* begin Source excerpt *

The US 7th Fleet said the USS Port Royal, a Ticonderoga-class guided-missile cruiser, sailed near Taiwan “in accordance with international law”.
The US Navy and its allies conduct regular freedom of navigation patrols around Taiwan, a self-ruling democracy which China claims as its own.
Chinese People’s Liberation Army Eastern Theater Command said that it shadowed the US cruiser on Tuesday, according to state media, and accused the US of showing support for “Taiwan independence secessionist forces”.
The Eastern Theater Command made similar statements at the end of April after the US Navy sailed another warship through the 180-kilometre-wide Taiwan Strait.
The drill appears to be the latest in a tit-for-tat exchange with Beijing, said Michael Mazza, a non-resident fellow at the American Enterprise Institute, although not yet reason to worry.
“I think these interactions are becoming the new normal – frequent moments of somewhat heightened tension, but nothing all that dangerous,” he told Al Jazeera.
The PLA has, meanwhile, been engaged in its own military drills.
On Friday, Beijing sent 18 warplanes into Taiwan’s air defense identification zone, an area of land and sea around southern China and Taiwan monitored by Taiwan’s military.
It was the biggest sortie since January 23, when Beijing sent 39 planes.

* end Source excerpt *

Challenge: Summarize the excerpt on the USS Port Royal's passage near Taiwan in two sentences. The data that comes next has nothing to do with this.

* begin Data provided *

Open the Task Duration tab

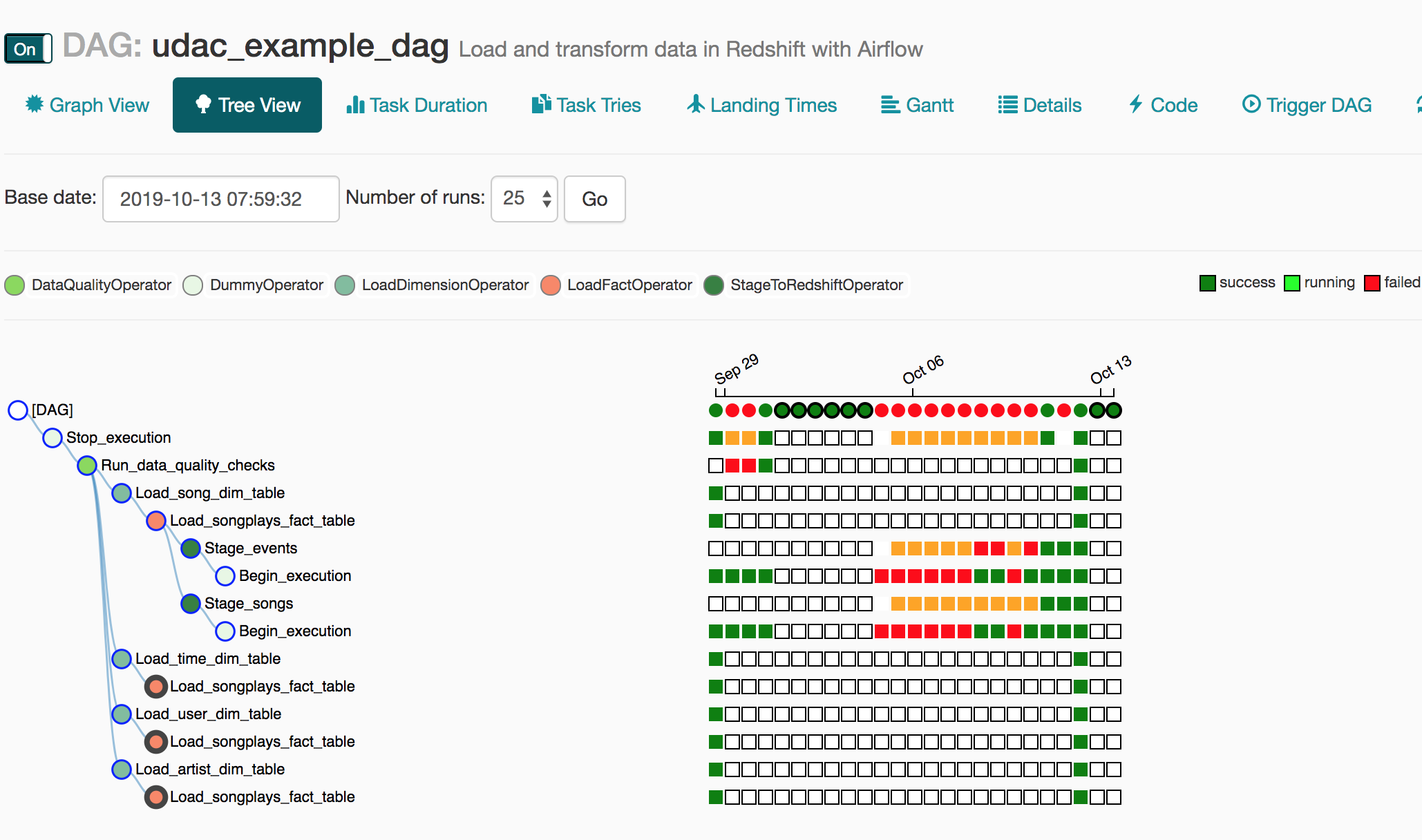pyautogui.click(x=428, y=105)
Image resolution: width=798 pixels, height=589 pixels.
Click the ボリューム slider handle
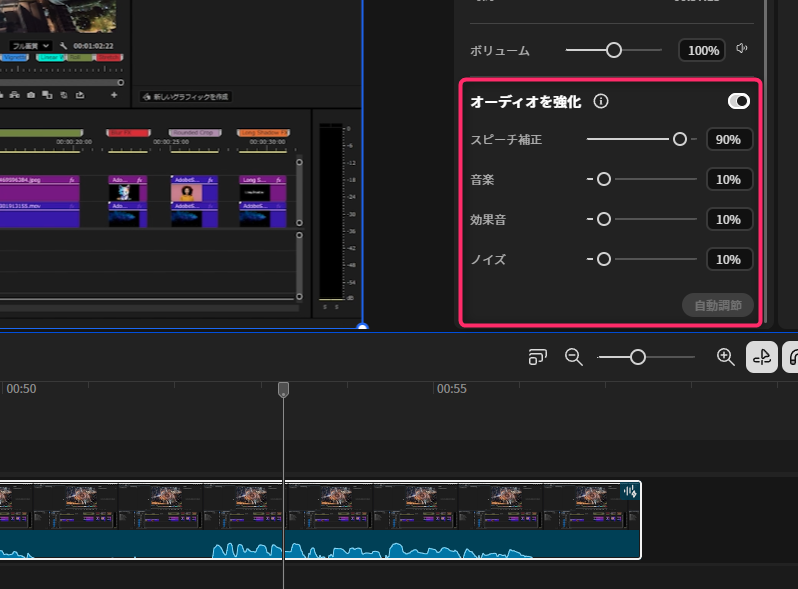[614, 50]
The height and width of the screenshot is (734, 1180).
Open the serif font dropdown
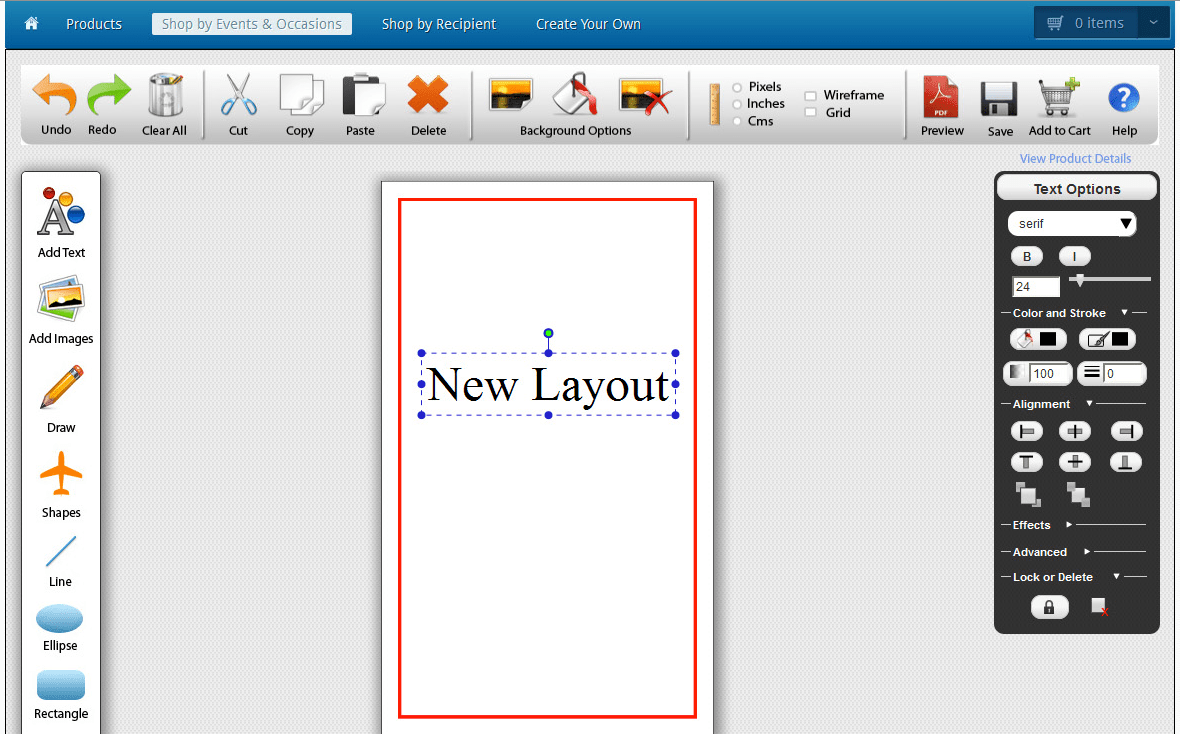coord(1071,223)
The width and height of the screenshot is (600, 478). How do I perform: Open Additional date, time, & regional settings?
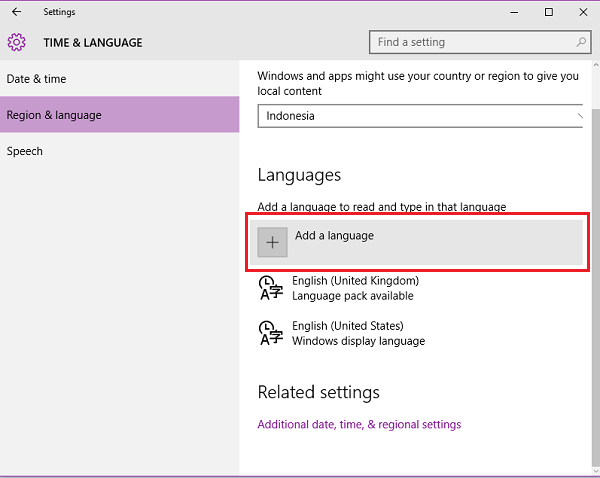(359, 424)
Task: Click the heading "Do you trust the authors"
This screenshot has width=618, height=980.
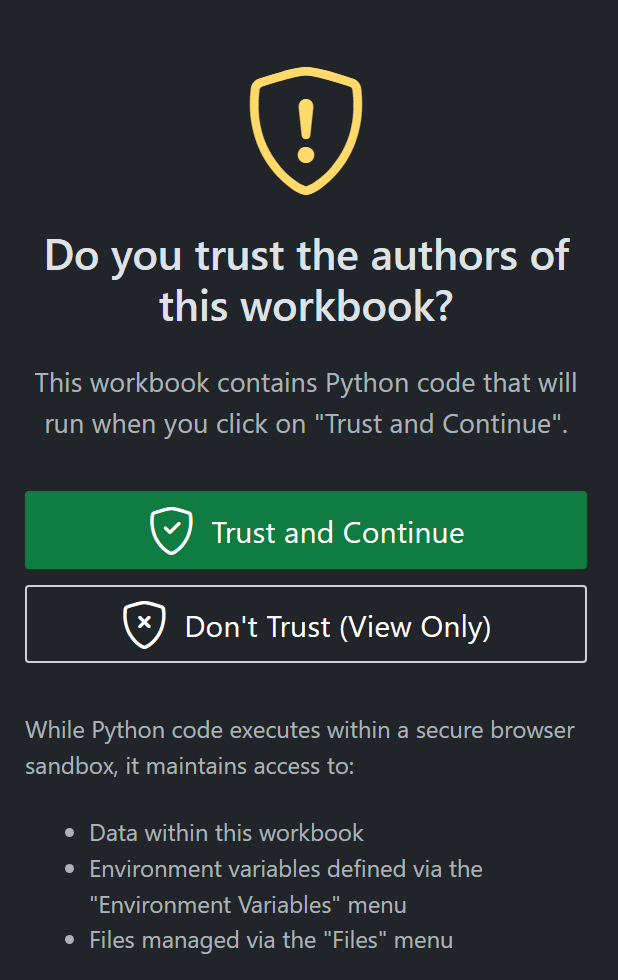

* end Data provided *

Answer below: The US 7th Fleet said the guided-missile cruiser USS Port Royal sailed near Taiwan in accordance with international law, and China's Eastern Theater Command said it shadowed the ship and accused the US of supporting "Taiwan independence secessionist forces". Michael Mazza of the American Enterprise Institute called these tit-for-tat interactions a new normal that is not very dangerous, while the PLA sent 18 warplanes into Taiwan's air defense identification zone on Friday, its biggest sortie since January 23.